SELECTED EXTRACT
WHERE "pings"."monitor_id" = 3
AND (created_at > '2014-03-03 20:23:07.254281'
AND response_time IS NOT NULL)
It's a pretty basic query, but it takes about 2000ms to run, which seems rather slow. I'm assuming an index would make it faster, but all the indexes I've tried aren't working, which I'm assuming means I'm not indexing properly.
When I run EXPLAIN ANALYZE
, this is what I get:
Bitmap Heap Scan on pings (cost=6643.25..183652.31 rows=83343 width=4) (actual time=58.997..1736.179 rows=42063 loops=1) Recheck Cond: (monitor_id = 3) Rows Removed by Index Recheck: 11643313 Filter: ((response_time IS NOT NULL) AND (created_at > '2014-03-03 20:23:07.254281'::timestamp without time zone)) Rows Removed by Filter: 324834 -> Bitmap Index Scan on index_pings_on_monitor_id (cost=0.00..6622.41 rows=358471 width=0) (actual time=57.935..57.935 rows=366897 loops=1) Index Cond: (monitor_id = 3)
So there is an index on monitor_id
that is being used towards the end, but nothing else. I've tried various permutations and orders of compound indexes using monitor_id
, created_at
, and response_time
. I've tried ordering the index by created_at
in descending order. I've tried a partial index with response_time IS NOT NULL
.
Nothing I've tried makes the query any faster. How would you optimize and/or index it?
Create a partial multicolumn index with the right sequence of columns. You have one:
"index_pings_on_created_at_and_monitor_id" btree (created_at DESC, monitor_id)

PROVIDED RECORDS
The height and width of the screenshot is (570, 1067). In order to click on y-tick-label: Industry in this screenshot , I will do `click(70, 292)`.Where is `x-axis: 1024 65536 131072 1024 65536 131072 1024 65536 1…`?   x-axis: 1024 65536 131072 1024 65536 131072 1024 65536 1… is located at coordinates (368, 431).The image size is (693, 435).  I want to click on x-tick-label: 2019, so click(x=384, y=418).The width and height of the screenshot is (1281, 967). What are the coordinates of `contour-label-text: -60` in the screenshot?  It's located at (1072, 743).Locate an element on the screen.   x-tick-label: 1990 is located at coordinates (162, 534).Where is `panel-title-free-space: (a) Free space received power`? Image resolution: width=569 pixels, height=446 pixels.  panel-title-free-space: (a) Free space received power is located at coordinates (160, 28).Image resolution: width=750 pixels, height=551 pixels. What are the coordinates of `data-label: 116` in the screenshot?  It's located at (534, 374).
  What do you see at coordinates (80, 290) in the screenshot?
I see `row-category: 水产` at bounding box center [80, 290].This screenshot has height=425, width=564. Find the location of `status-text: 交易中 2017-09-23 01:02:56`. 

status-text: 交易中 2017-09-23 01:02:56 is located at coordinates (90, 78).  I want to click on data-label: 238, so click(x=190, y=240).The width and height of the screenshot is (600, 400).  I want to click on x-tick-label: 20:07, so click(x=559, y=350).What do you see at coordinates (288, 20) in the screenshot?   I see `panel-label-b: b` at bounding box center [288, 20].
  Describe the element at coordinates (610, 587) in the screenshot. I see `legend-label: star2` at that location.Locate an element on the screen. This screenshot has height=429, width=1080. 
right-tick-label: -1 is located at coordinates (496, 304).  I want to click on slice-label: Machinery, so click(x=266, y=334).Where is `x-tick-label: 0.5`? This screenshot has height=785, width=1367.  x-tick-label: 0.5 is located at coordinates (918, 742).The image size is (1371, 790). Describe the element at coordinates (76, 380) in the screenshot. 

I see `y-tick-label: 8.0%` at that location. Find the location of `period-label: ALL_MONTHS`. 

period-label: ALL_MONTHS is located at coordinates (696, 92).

REQUIRED ACTION A
Please set down the stretch of the slow-query text above from "When I run EXPLAIN" through "Index Cond: (monitor_id = 3)", copied word for word.
REQUIRED ACTION B
According to the slow-query text above, roughly how long does the query take to run?

REPLY A
When I run EXPLAIN ANALYZE
, this is what I get:
Bitmap Heap Scan on pings (cost=6643.25..183652.31 rows=83343 width=4) (actual time=58.997..1736.179 rows=42063 loops=1) Recheck Cond: (monitor_id = 3) Rows Removed by Index Recheck: 11643313 Filter: ((response_time IS NOT NULL) AND (created_at > '2014-03-03 20:23:07.254281'::timestamp without time zone)) Rows Removed by Filter: 324834 -> Bitmap Index Scan on index_pings_on_monitor_id (cost=0.00..6622.41 rows=358471 width=0) (actual time=57.935..57.935 rows=366897 loops=1) Index Cond: (monitor_id = 3)

REPLY B
About 2000ms.